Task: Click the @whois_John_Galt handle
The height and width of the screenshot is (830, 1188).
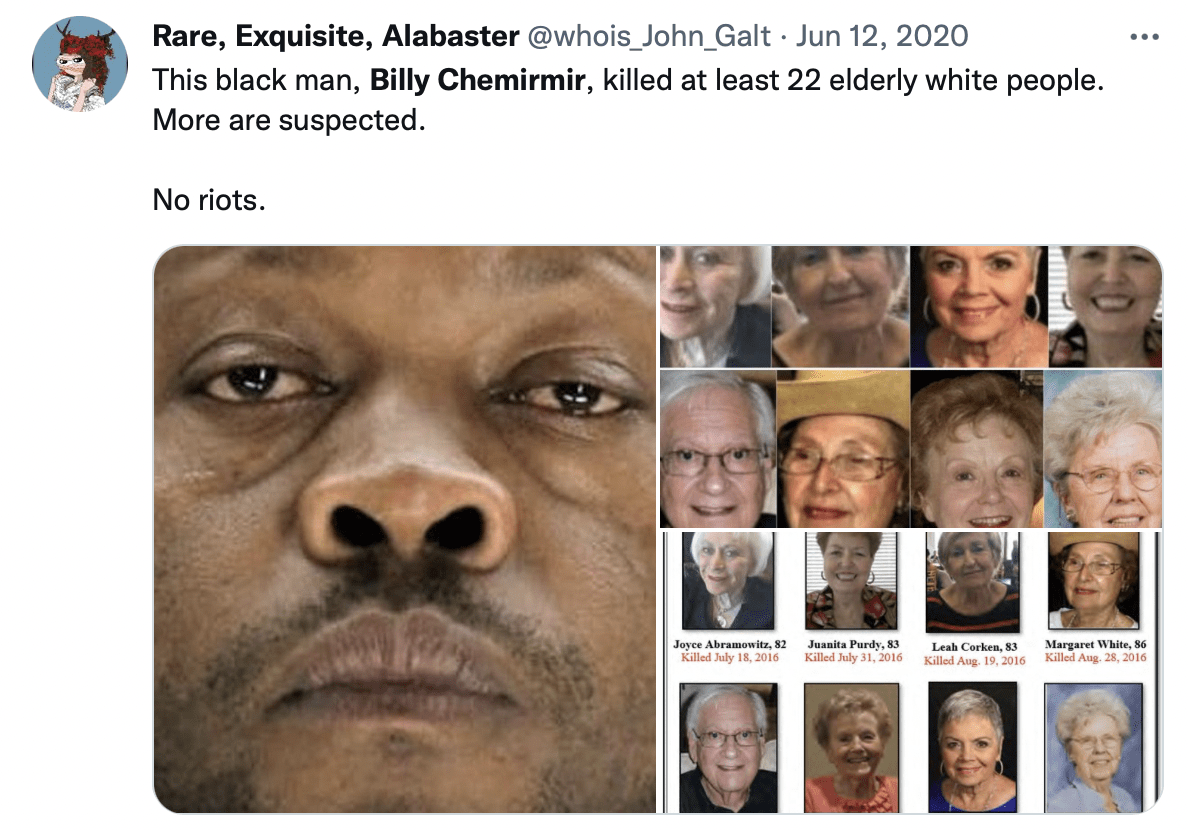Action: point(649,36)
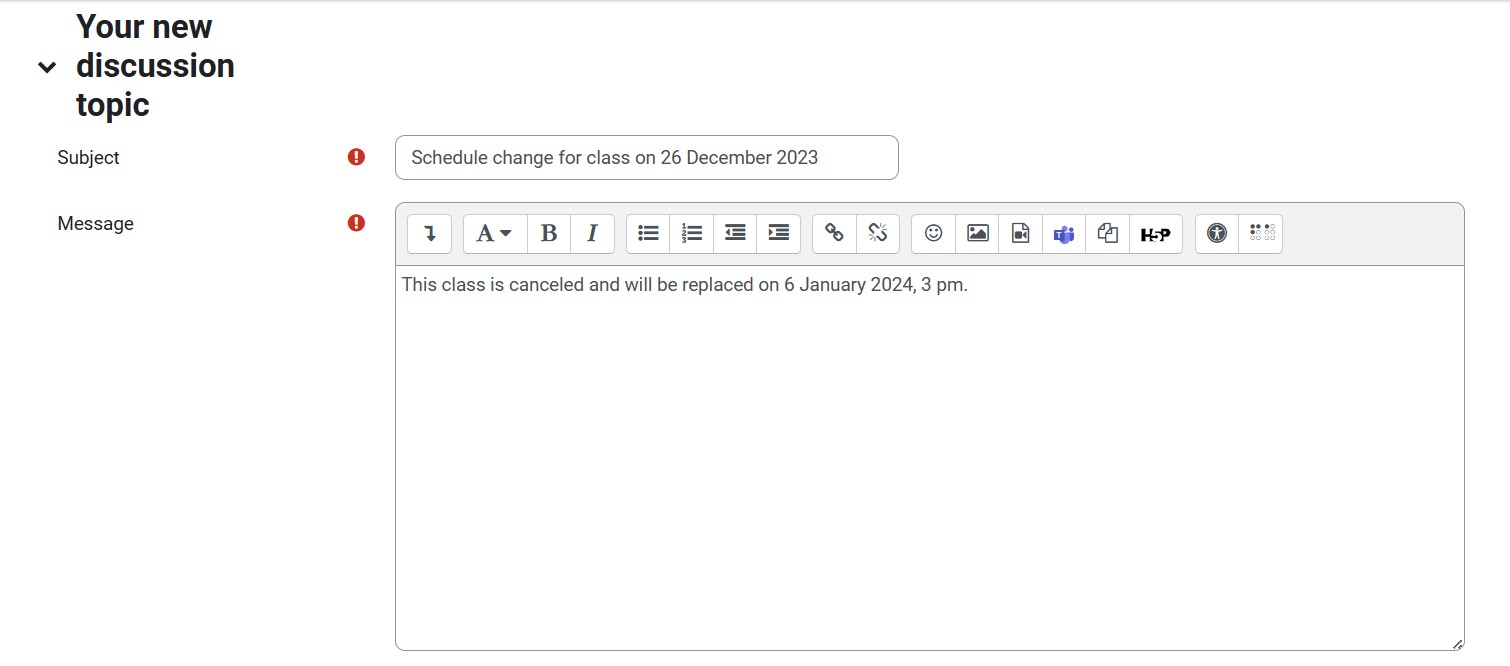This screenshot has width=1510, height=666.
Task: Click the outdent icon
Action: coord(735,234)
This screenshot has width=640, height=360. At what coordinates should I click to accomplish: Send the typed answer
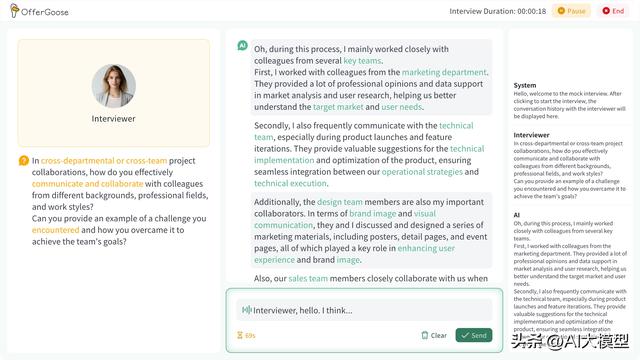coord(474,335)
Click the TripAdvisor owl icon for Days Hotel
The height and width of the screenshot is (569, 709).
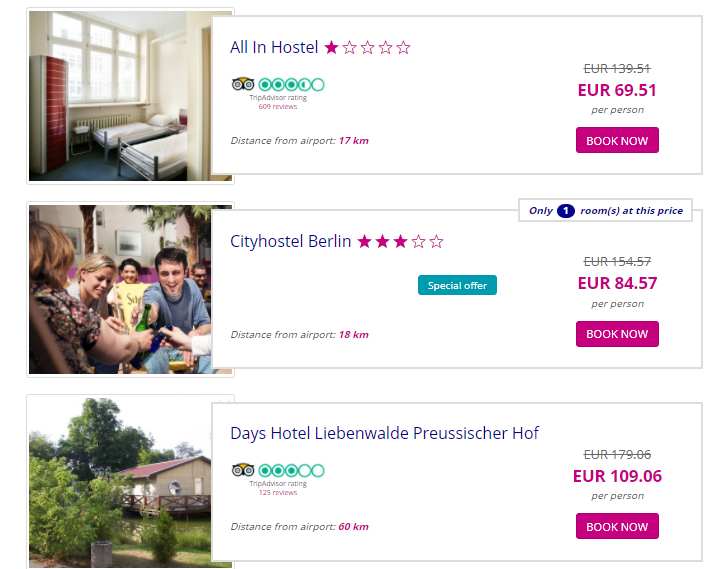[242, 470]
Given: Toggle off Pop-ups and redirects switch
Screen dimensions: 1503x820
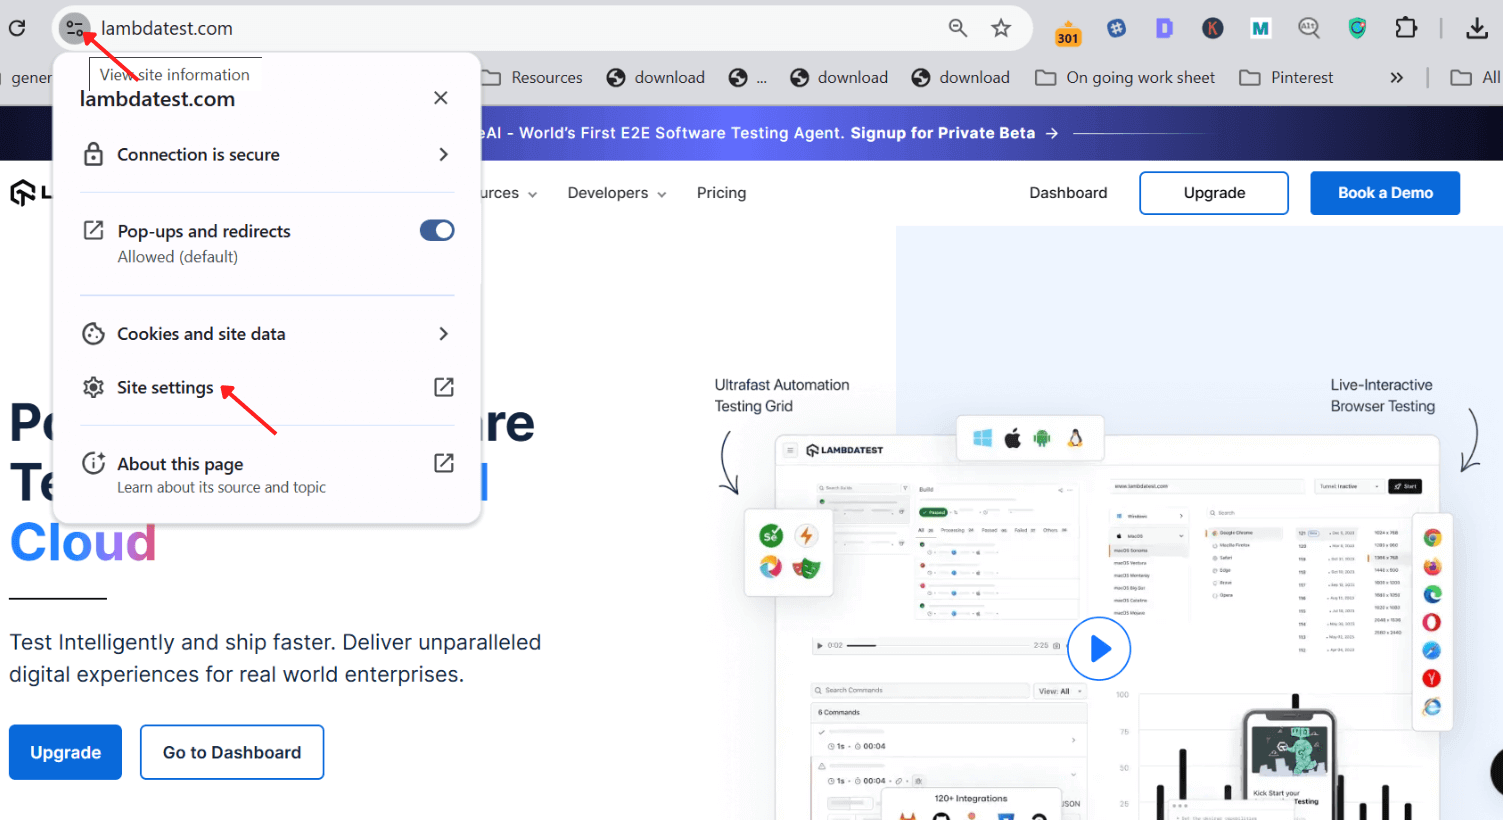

::::

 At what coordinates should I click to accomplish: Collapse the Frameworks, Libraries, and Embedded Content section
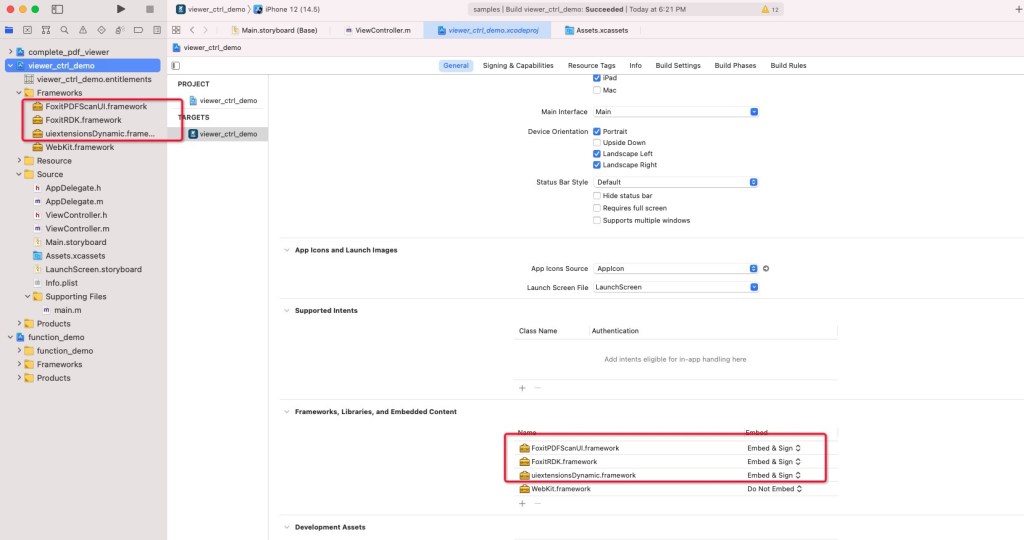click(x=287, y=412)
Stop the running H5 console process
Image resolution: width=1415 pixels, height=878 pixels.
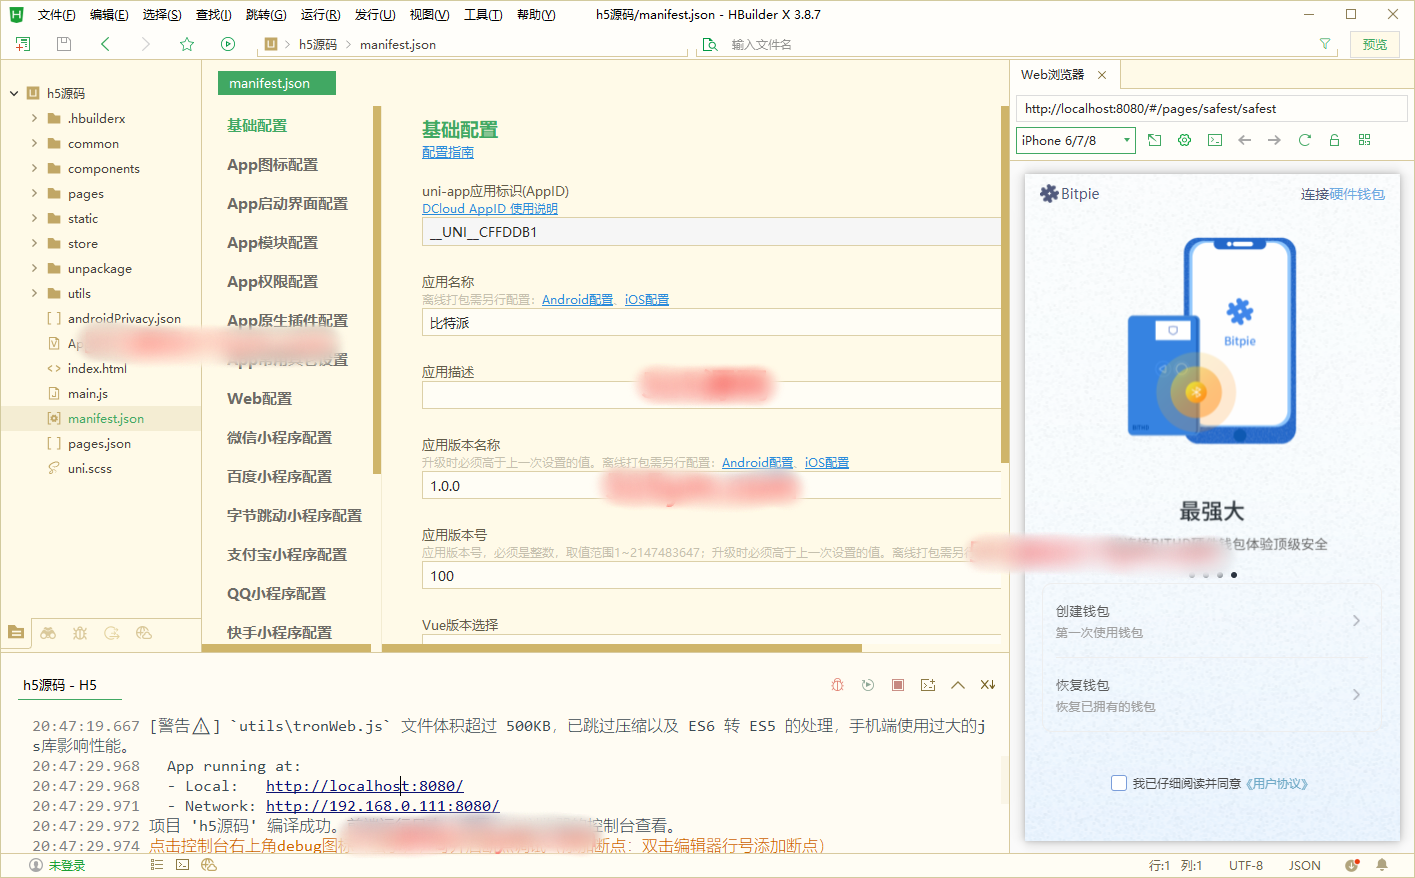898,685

::::

=== PROMPT ===
Retype only the lines above from the one with "Task: Click the @whois_John_Galt handle" through the one with "Screen dimensions: 1503x820", exactly and with both ends. Images stay out.

=== FINISHED TASK ===
Task: Click the @whois_John_Galt handle
The height and width of the screenshot is (830, 1188).
Action: point(649,36)
This screenshot has width=1510, height=666.
Task: Click the outdent icon
Action: coord(735,234)
This screenshot has width=640, height=360. At what coordinates should I click to accomplish: Send the typed answer
coord(474,335)
Click the TripAdvisor owl icon for Days Hotel
The height and width of the screenshot is (569, 709).
[242, 470]
Given: Toggle off Pop-ups and redirects switch
Screen dimensions: 1503x820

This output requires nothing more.